◆ **EXCERPT**
....

Northern Germany lends itself to the creation of hydrogen storage infrastructure for several reasons: Firstly, due to the proximity of onshore and offshore wind farms as well as future centers of industrial hydrogen use. In addition, the region holds 80 percent of Europe’s salt cavern storage capacity. And there are already a large number of long-distance gas pipelines that can be repurposed to convey hydrogen. This also explains why the installation of the European Hydrogen Backbone, the EU’s planned long-distance hydrogen pipeline, will kick off in northwestern Germany. The first cavern in SaltHy, which stands for Storage Alignment with Load and Transport of Hydrogen, is due to be linked to this network by a connecting pipeline.

Hydrogen for the steel and chemicals industries

In Harsefeld, the first cavern is expected to be up and running between 2030 and 2032. The decision about the construction of the second cavern will be taken by the company in 2028 and will depend on how the H2 market has developed by that point. The second facility could then become operational in 2034. Each cavern is designed to contain up to 7,500 metric tons of hydrogen. “That would, for example, cover the needs of a regional steel plant that requires 140 metric tons of hydrogen a day for approximately two months,” explains Assmann.

The H2 gas will be treated at the Harsefeld site in an overground facility before being stored below the surface. The storage pressure will be over 200 bar, depending on the quantity. The pressure in the transportation pipeline will, nevertheless, be lower at a maximum of just over 80 bar. The gas will therefore be compressed and cooled in the compressor station prior to storage. When required, the hydrogen can be removed, processed and fed into the grid for onward supply.

A feasibility study carried out by Storengy Deutschland in 2022 came to a positive conclusion, as did a market survey of companies in March this year. “Many of the announced H2 projects for which a connection to a hydrogen storage facility will be relevant are at an advanced stage and are situated in northern Germany,” says the company, which is reassured of the need for new subterranean hydrogen reservoirs in Germany.

Mapping work and preparations for the approvals process are currently underway in Harsefeld. Underground storage facilities are subject to mining law and must be signed off by the relevant regional authorities. The planning, approval, construction and operation of such facilities are a complex matter, explains Assmann, a process engineer who has worked in the energy sector for over 30 years. The cost and effort involved should therefore not be underestimated. Storengy hopes to submit initial documents before the end of this year.

The investment decision on the underground part of the reservoir is expected at the beginning of next year. In view of the long time line for the project, investment will be phased over several stages in order to reduce the risk. If the company goes ahead, it will be spending upfront so it can cover the demand for hydrogen storage that emerged from the market survey.

H2 reservoirs relieve power grid

Construction work could begin in 2026 with the drilling of the first boreholes, says Assmann. The process of debrining a salt cavern, i.e., flushing out the salt with water, takes three to five years depending on its size. Similar to the method used to build natural gas storage reservoirs, here, the intention is to create a roughly cylindrical void that is around 200 meters (650 feet) in height and approximately 60 to 70 meters (195 to 230 feet) in diameter. Thanks to high injection and withdrawal rates, the caverns would also help relieve the strain on the power grid.

....

◆ **LISTED RECORDS**
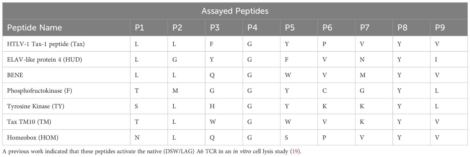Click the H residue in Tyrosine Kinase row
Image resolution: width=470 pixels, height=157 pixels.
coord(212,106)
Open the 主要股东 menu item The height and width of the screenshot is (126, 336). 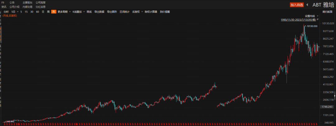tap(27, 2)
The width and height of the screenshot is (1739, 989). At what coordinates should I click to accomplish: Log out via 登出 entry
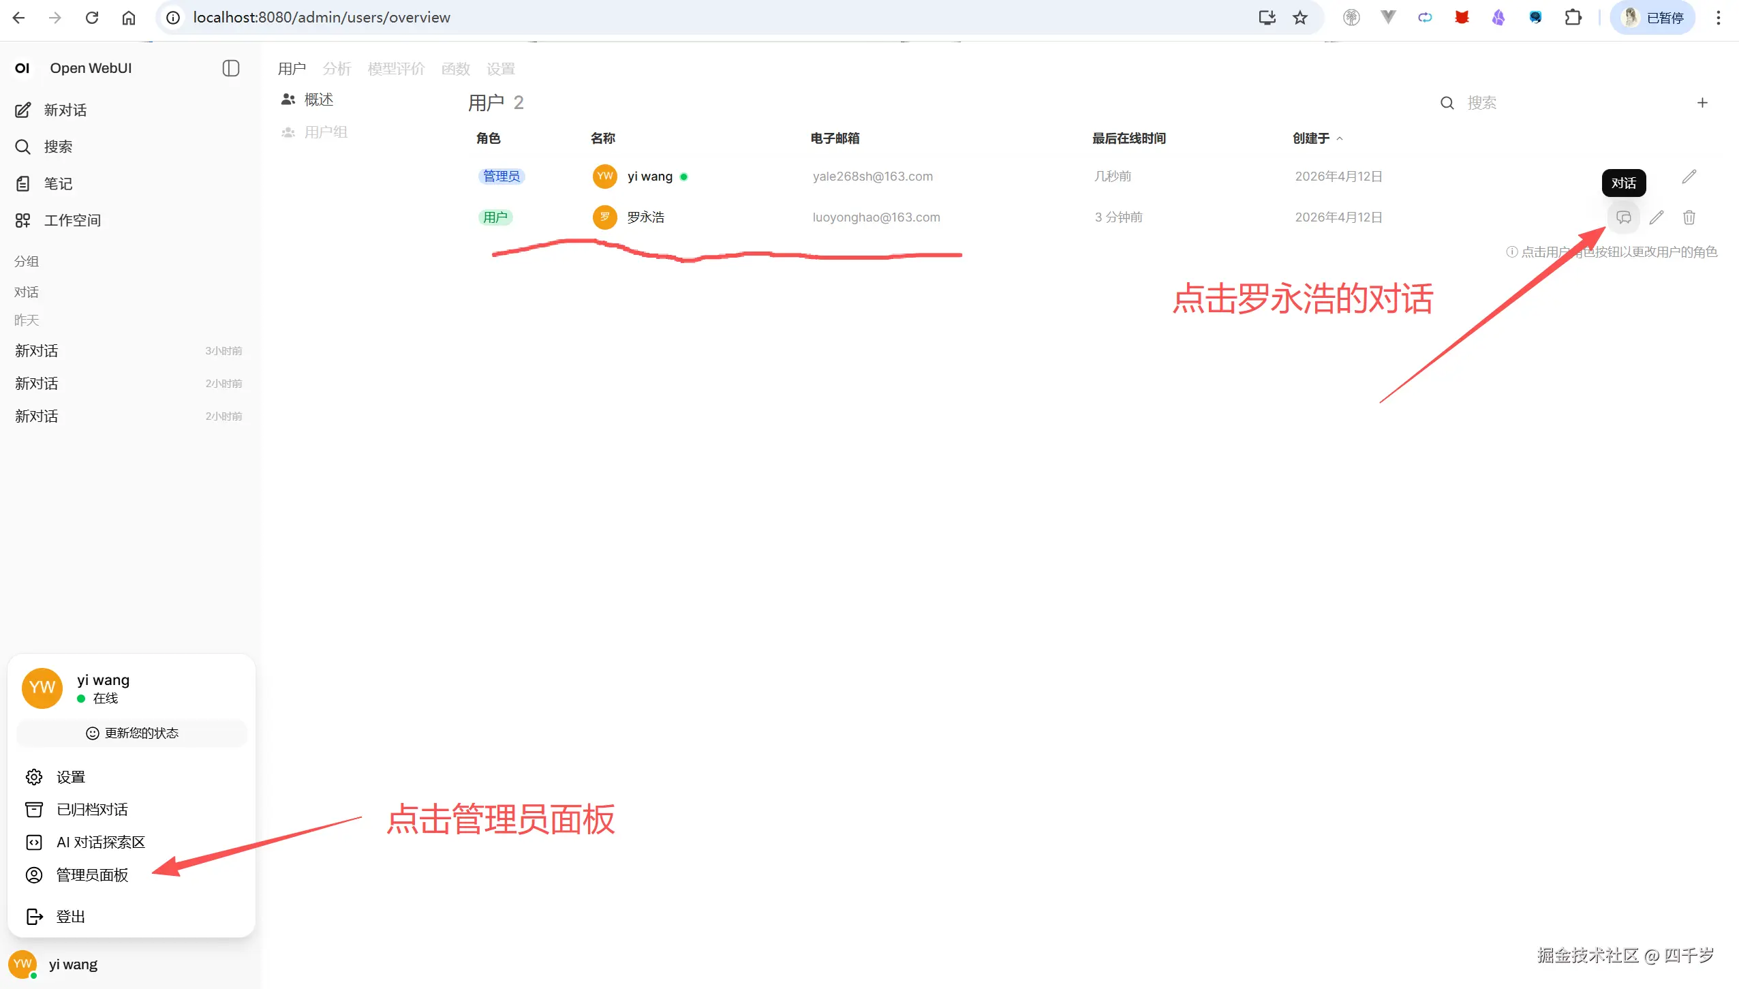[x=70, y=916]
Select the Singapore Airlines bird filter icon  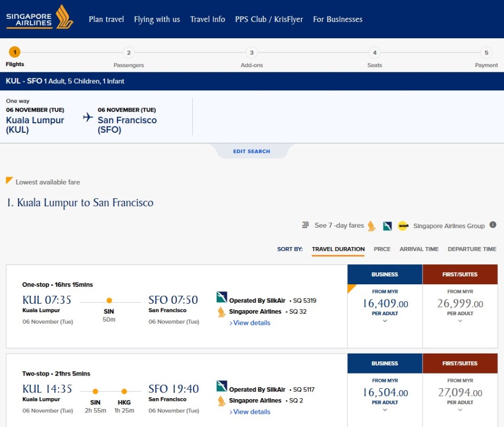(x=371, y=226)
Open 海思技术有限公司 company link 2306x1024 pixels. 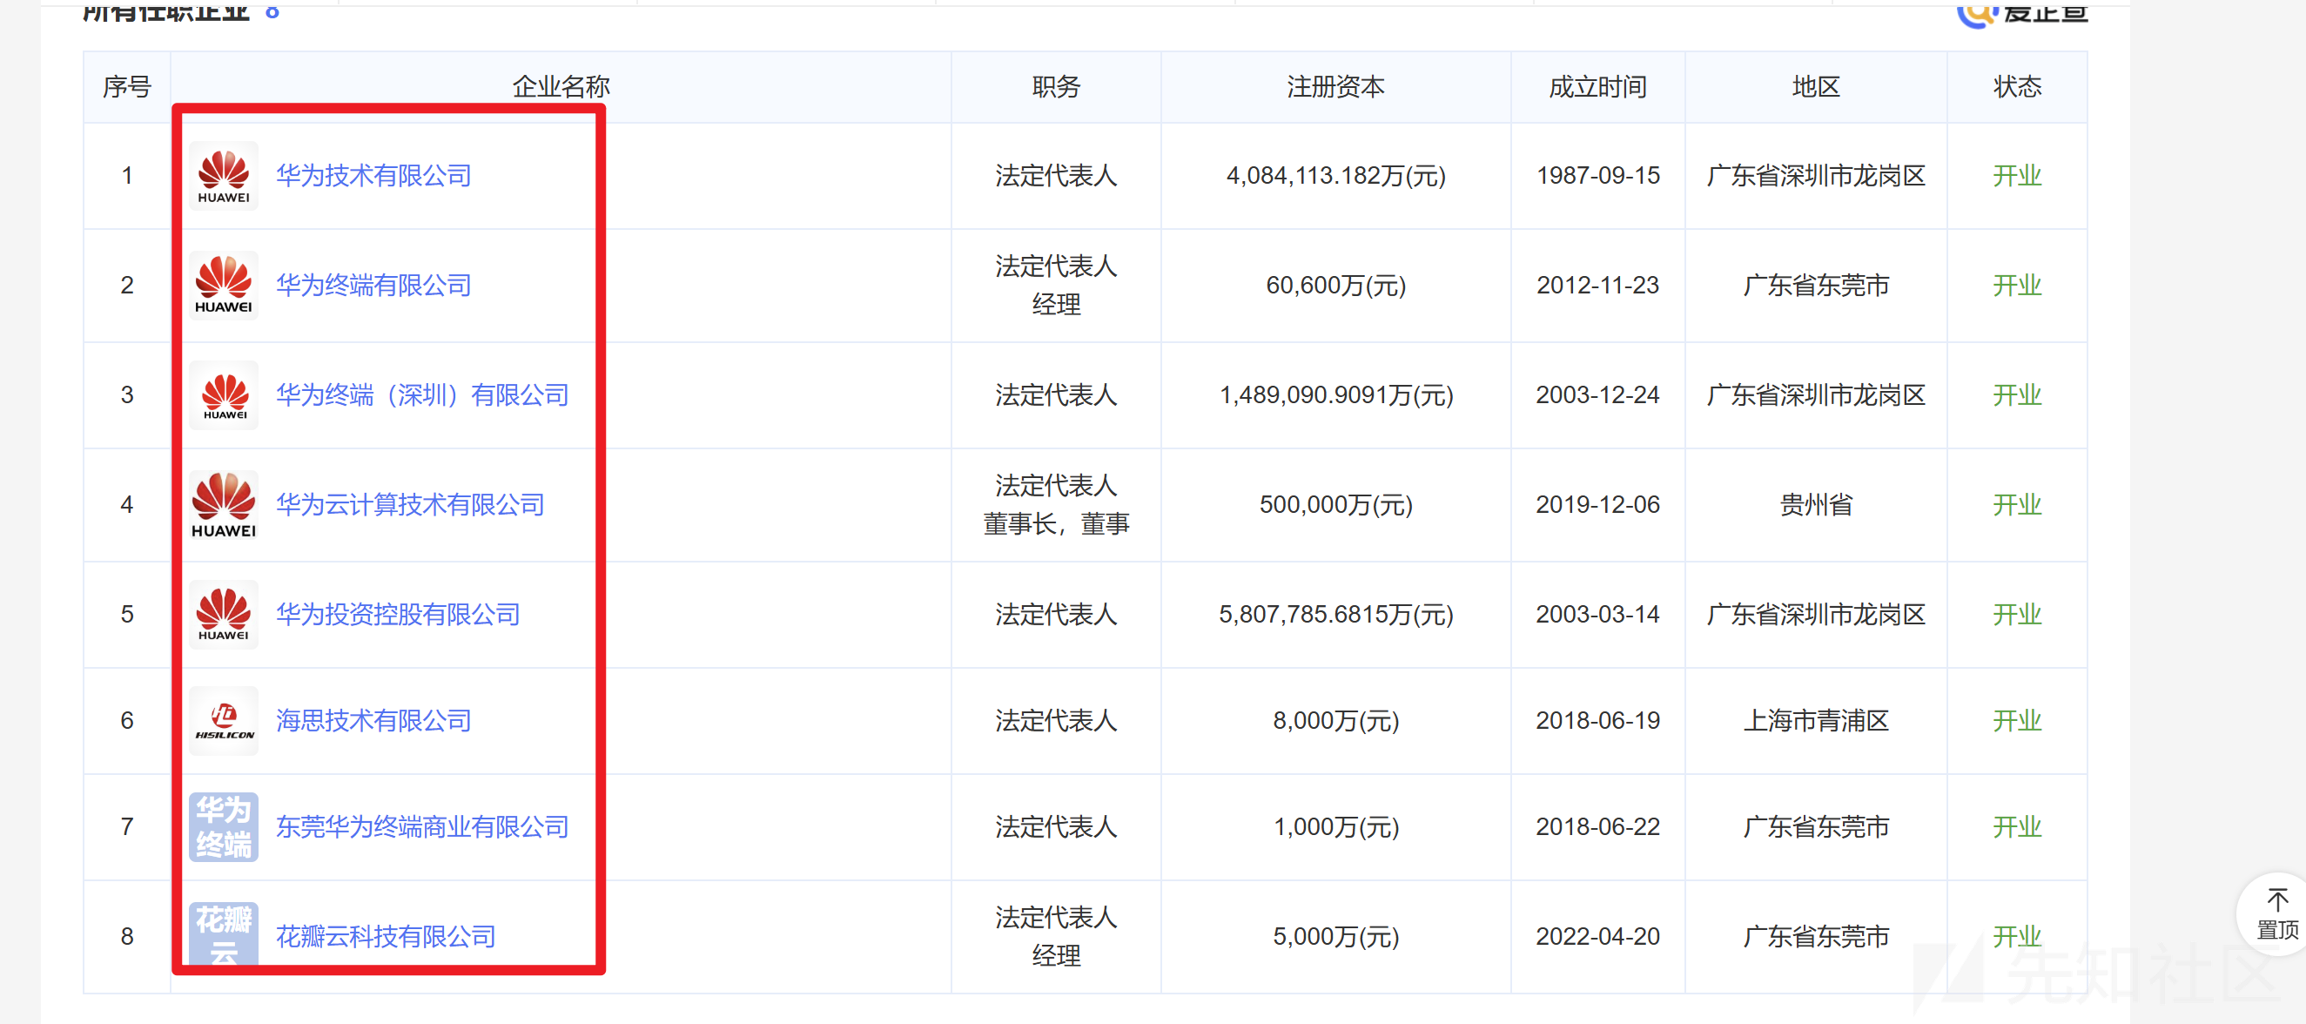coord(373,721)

....

◆ **WORK TO BE COMPLETED**
Reproduce the hydrogen storage text verbatim, covering the stretch from "Construction work could" through "the power grid.".

◆ **SOLUTION TO THIS EXERCISE**
Construction work could begin in 2026 with the drilling of the first boreholes, says Assmann. The process of debrining a salt cavern, i.e., flushing out the salt with water, takes three to five years depending on its size. Similar to the method used to build natural gas storage reservoirs, here, the intention is to create a roughly cylindrical void that is around 200 meters (650 feet) in height and approximately 60 to 70 meters (195 to 230 feet) in diameter. Thanks to high injection and withdrawal rates, the caverns would also help relieve the strain on the power grid.